**What you need to do:**
When you reach the line containing "Given: Click the 天源火锅 restaurant icon" in the records below, set it down exactly, together with every later line through the end, but not the pictures.

[Data items]

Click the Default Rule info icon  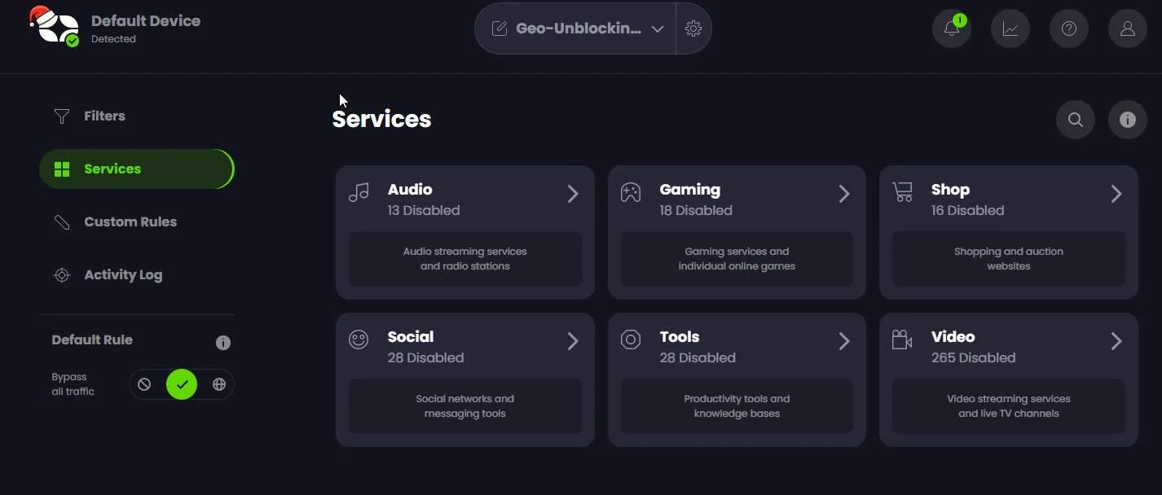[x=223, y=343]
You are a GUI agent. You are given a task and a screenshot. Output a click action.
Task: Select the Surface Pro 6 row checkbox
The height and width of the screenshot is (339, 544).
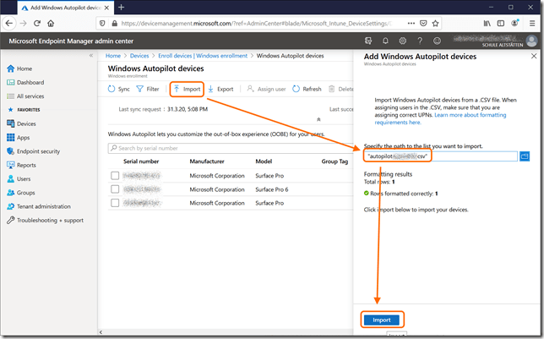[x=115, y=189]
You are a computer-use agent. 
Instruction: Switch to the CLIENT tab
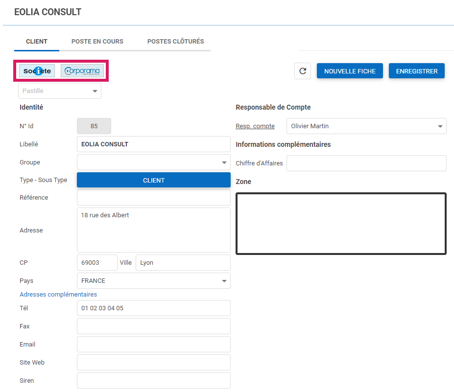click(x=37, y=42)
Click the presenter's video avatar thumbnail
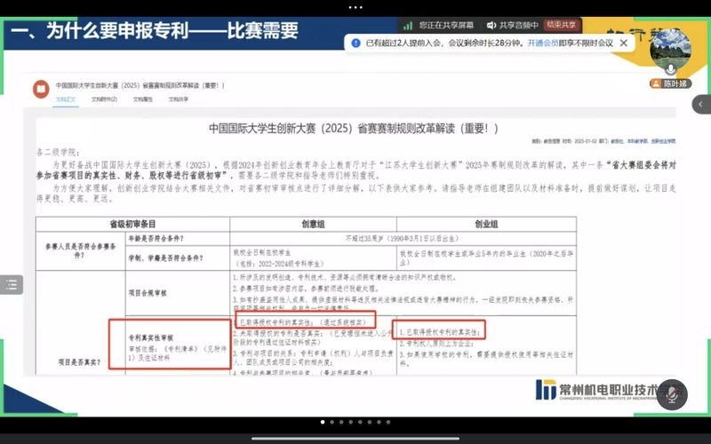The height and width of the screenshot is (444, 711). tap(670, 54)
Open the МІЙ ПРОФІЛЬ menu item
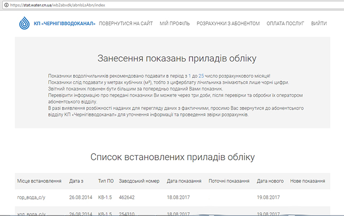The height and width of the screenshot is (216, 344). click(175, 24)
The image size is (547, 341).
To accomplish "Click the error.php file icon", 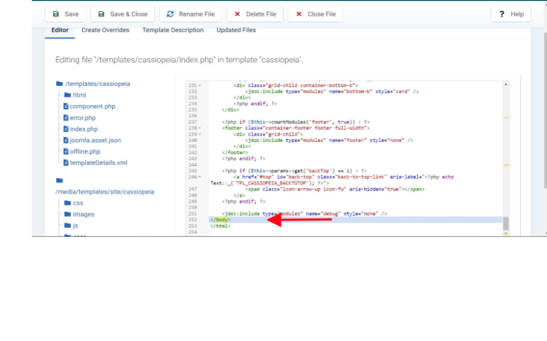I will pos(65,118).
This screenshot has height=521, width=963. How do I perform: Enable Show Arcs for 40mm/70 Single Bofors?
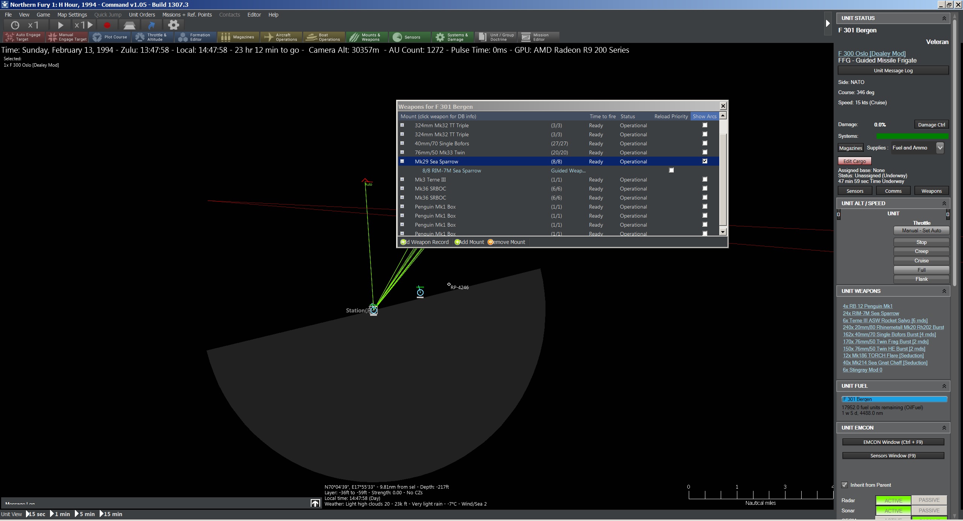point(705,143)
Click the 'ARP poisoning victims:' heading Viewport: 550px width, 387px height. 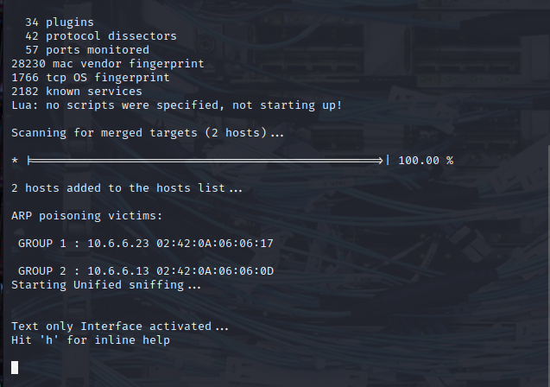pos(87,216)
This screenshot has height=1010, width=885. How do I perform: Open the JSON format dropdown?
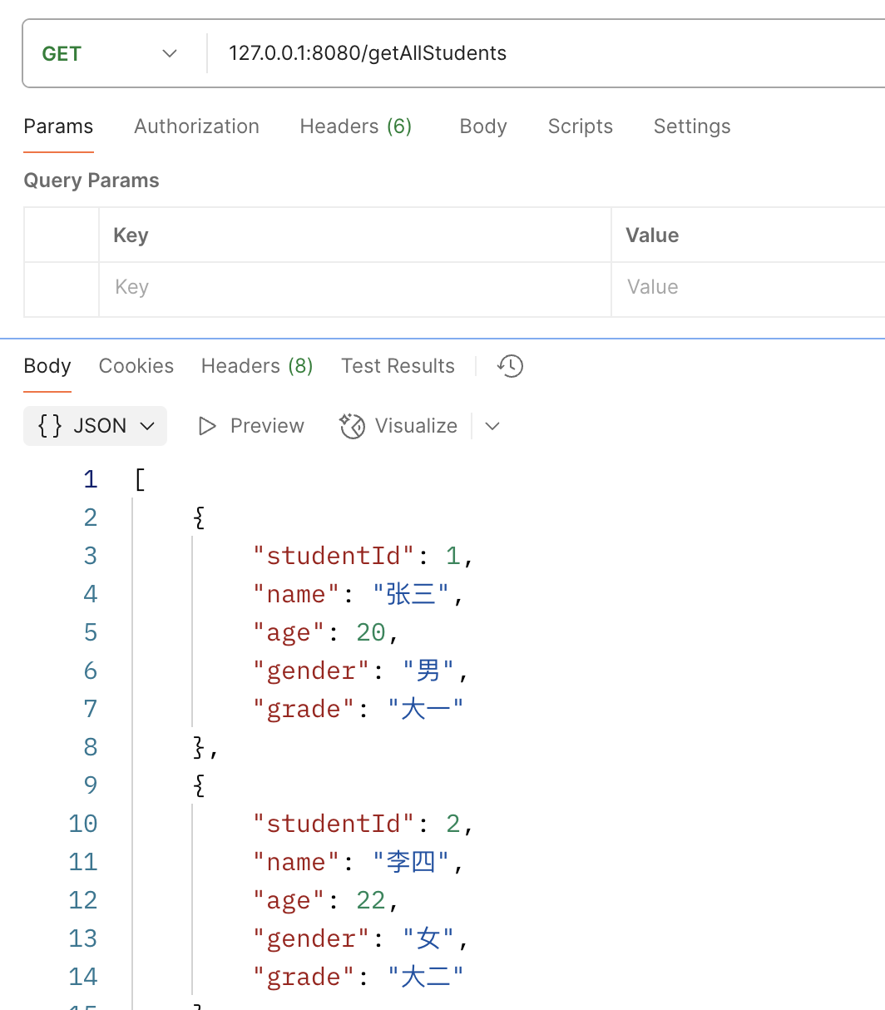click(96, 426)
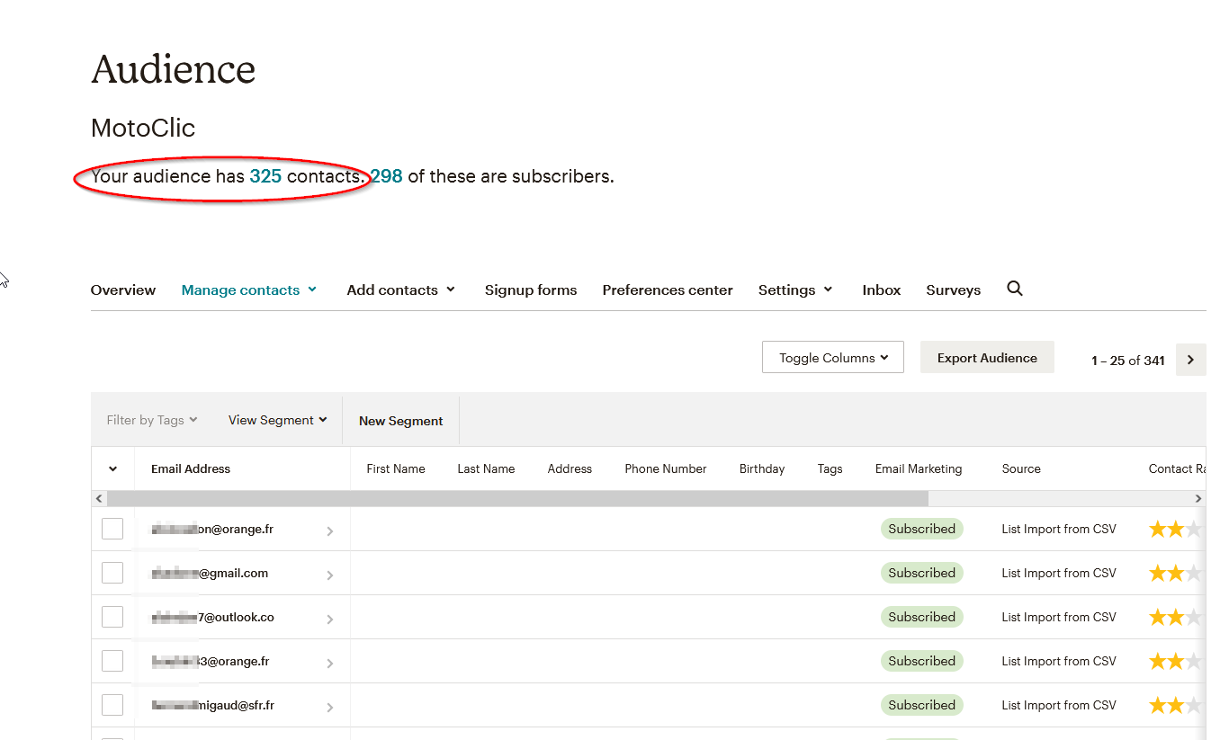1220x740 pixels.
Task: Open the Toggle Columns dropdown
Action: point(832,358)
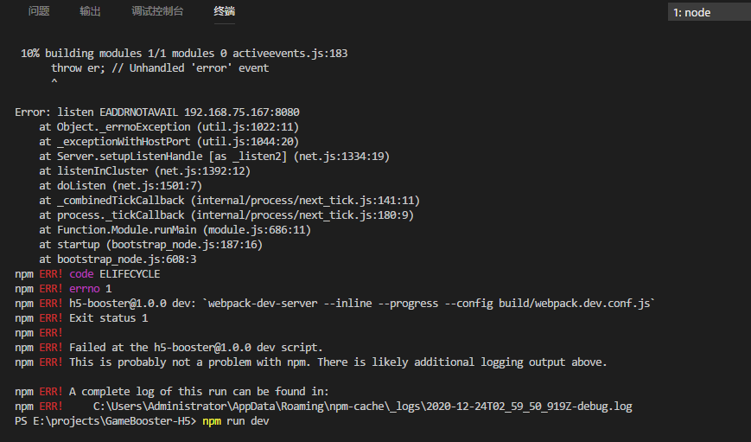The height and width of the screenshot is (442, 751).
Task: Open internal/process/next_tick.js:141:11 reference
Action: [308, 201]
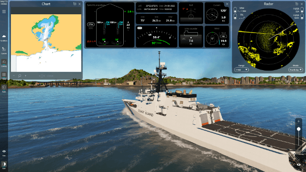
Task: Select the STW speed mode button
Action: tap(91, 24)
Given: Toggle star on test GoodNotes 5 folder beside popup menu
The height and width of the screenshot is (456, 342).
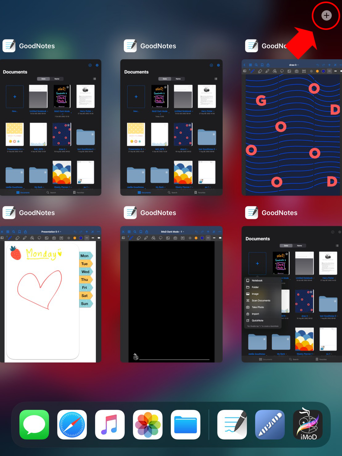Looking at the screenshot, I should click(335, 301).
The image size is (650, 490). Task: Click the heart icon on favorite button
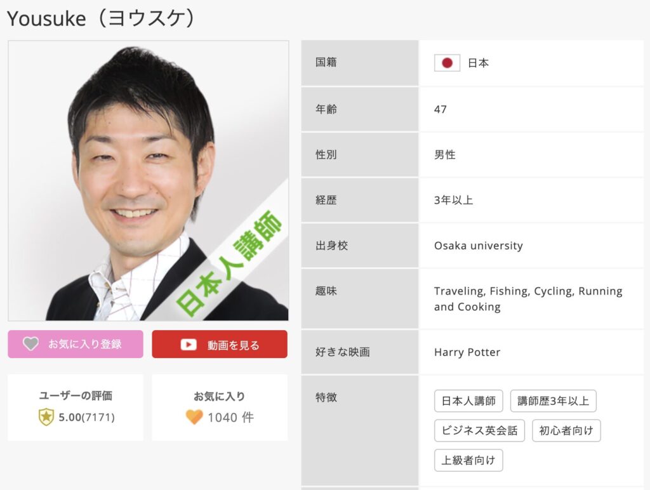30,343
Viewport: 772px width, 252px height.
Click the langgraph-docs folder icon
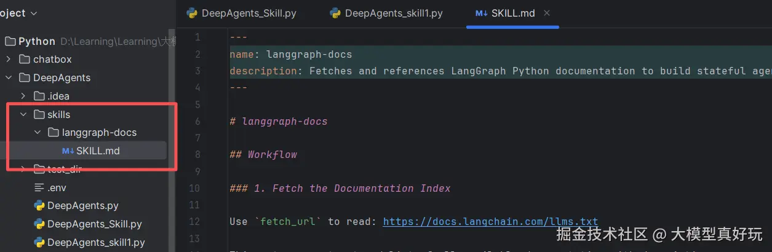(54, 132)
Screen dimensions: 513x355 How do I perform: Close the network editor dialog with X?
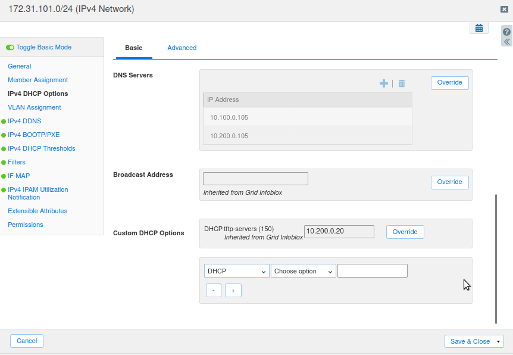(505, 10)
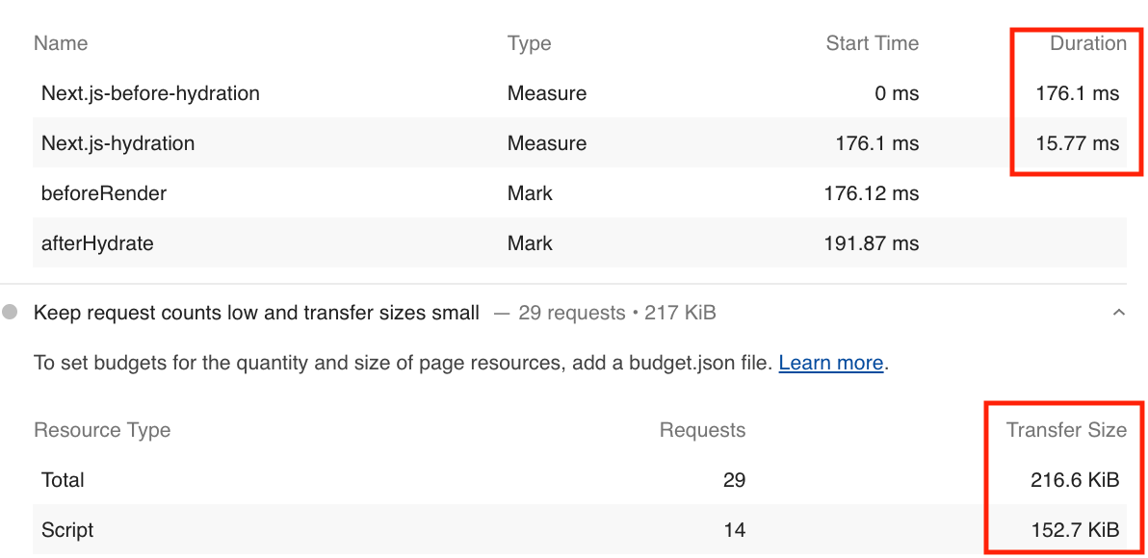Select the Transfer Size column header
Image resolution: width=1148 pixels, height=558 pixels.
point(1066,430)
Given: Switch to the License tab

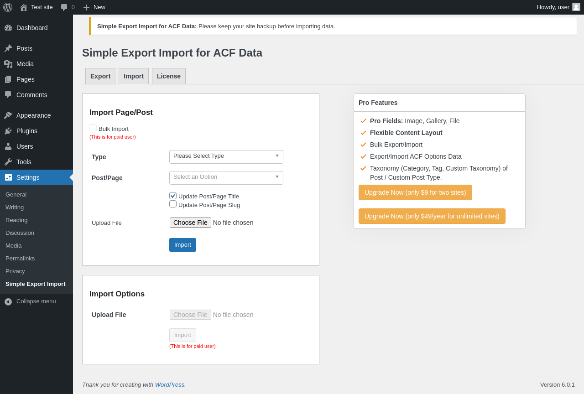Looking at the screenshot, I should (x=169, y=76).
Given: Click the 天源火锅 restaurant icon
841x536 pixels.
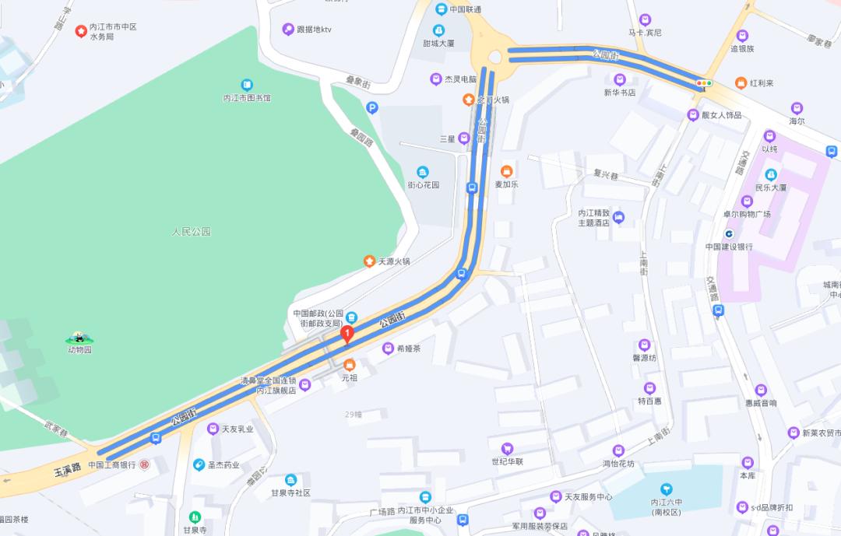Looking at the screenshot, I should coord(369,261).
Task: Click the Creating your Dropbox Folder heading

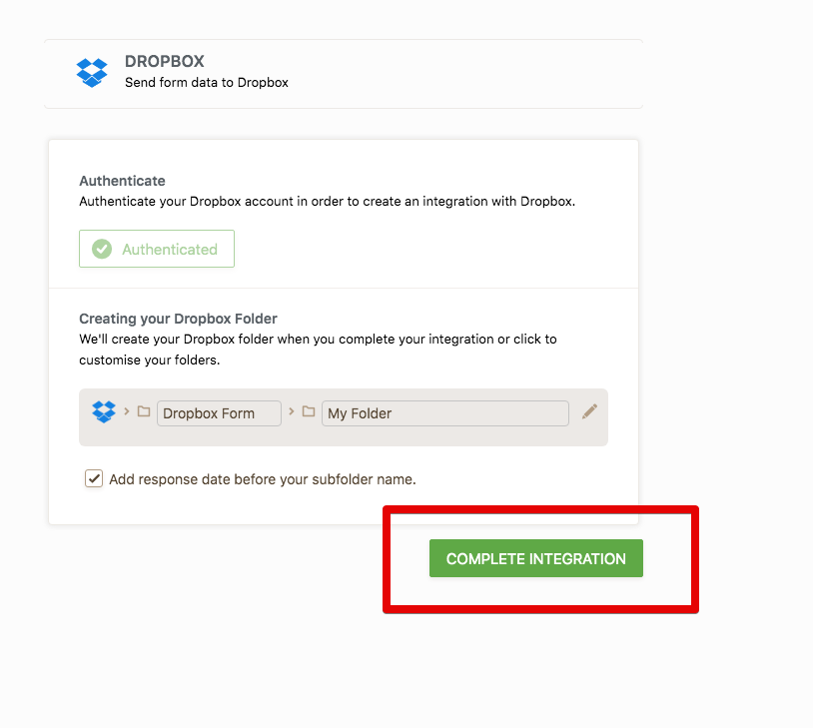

**Response below:**
Given: Click the 天源火锅 restaurant icon
841x536 pixels.
Looking at the screenshot, I should coord(369,261).
Task: Click the Creating your Dropbox Folder heading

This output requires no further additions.